Claus Romanowsky (pictured), business development manager of digital innovation at Vinci Energies in Germany - the parent company of IT services giant Axians - drew a comparison between HoloLens' and Google's virtual reality offering Google Glass in how Microsoft is approaching the channel.
"Microsoft is quite careful because this is quite a complicated project. Just like with Google Glass, there is a new enterprise version on the market, and there are only a few customers selected to try them because they want to keep it a secret. They do not want to burn the new technology, they want to see if the technology really fits the requirements before they make a big splash, and I think that is the same with Microsoft," he said.
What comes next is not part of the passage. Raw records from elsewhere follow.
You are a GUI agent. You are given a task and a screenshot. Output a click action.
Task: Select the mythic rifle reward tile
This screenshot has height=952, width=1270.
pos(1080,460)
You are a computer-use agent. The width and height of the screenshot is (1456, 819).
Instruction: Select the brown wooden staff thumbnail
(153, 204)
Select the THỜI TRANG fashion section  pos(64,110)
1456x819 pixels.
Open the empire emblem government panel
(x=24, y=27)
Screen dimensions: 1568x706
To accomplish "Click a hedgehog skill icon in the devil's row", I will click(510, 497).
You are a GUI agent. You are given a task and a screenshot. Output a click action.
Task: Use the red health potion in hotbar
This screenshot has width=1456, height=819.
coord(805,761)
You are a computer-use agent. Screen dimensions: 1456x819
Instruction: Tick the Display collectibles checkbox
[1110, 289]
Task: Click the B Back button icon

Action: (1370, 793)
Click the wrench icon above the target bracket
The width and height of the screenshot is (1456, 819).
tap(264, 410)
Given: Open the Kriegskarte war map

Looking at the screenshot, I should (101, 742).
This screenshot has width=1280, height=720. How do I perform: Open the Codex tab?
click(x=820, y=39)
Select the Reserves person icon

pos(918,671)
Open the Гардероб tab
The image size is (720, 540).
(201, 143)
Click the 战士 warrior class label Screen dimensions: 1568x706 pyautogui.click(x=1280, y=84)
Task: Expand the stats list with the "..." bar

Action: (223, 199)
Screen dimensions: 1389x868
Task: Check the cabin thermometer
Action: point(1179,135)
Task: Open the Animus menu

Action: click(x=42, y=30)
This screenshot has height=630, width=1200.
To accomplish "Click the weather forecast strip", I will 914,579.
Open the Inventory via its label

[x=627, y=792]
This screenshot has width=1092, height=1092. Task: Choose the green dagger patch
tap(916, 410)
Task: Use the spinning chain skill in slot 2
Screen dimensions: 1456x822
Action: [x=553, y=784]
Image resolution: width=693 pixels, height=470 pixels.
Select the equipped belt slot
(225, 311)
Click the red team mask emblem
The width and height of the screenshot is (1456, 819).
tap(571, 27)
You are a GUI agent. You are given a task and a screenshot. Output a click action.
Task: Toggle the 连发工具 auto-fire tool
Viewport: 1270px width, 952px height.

Bringuier said that Econocom has an exclusive contract with Microsoft as a pan-European HoloLens reseller until the end of 2018. There is a possibility Microsoft will choose to extend exclusivity with Econocom into 2019 or even 2020, but Bringuier said he expects Microsoft to open up the technology to more channel partners once more customers adopt mixed-reality solutions.
"If you look in the past, what they have done with Surface, HoloLens is a global project driven by the HQ. They first started to sell HoloLens through the Microsoft store because they wanted to keep an eye on the business and see which end customers are ordering it in order to partner with them and drive the adoption of the technology," he said.
Romanowksy said 30 partners are currently signed up to the programme, but added that Microsoft intends to make a huge push for its mixed-reality platform in the next two years, and around 500 partners will be on board globally by the end of 2019.
He said Axians is looking to extend its involvement on the programme to more countries outside Germany, with the goal of becoming a global partner.
With its pedigree in construction and manufacturing, Romanowsky said Axians' parent company VINCI has already rolled out mixed-reality projects with aeronautical manufacturer Airbus, and is eager to work with the organisation on a global level.
"Mixed reality is an important building block of our digital reality offer… HoloLens especially is an aspect of 3D visualisation, mobility and collaboration, and we see a great potential for our customers," he said.
"Examples would be creating virtual showrooms to present products in a new way to increase sales for our customers, or research and development - as a product designer, you can make your design virtually tangible without making a real prototype. This is a great offer for our customers. 3D visualisation is something that is especially interesting for our customers."
The Axians executive said VINCI is also utilising HoloLens for in-house navigation among its facility management employees. With HoloLens, staff can create a 3D model of a building, which is then installed into the HoloLens headset so staff can easily find specific locations and machinery within a facility without any prior knowledge of the building's layout.
"For an employee who has never been to that facility before, this saves a lot of time," he said. "And you don't have to train that person - you can send almost any employee for the first time to the facility and they can find every location they need.
"We not only talk about the technology but can also show customers some interesting use cases. If you screen the market, you see a lot of nice Microsoft videos, but you don't see a huge amount of use cases."
As HoloLens and Microsoft's mixed-reality platform becomes available on a global level, AR and VR sceptics who dismissed the technology as a mere consumer gadget may find themselves eating their words.
Or as Bringuier puts it: "We see a customer ecosystem that is motivated to being innovative - it is only the beginning of the story."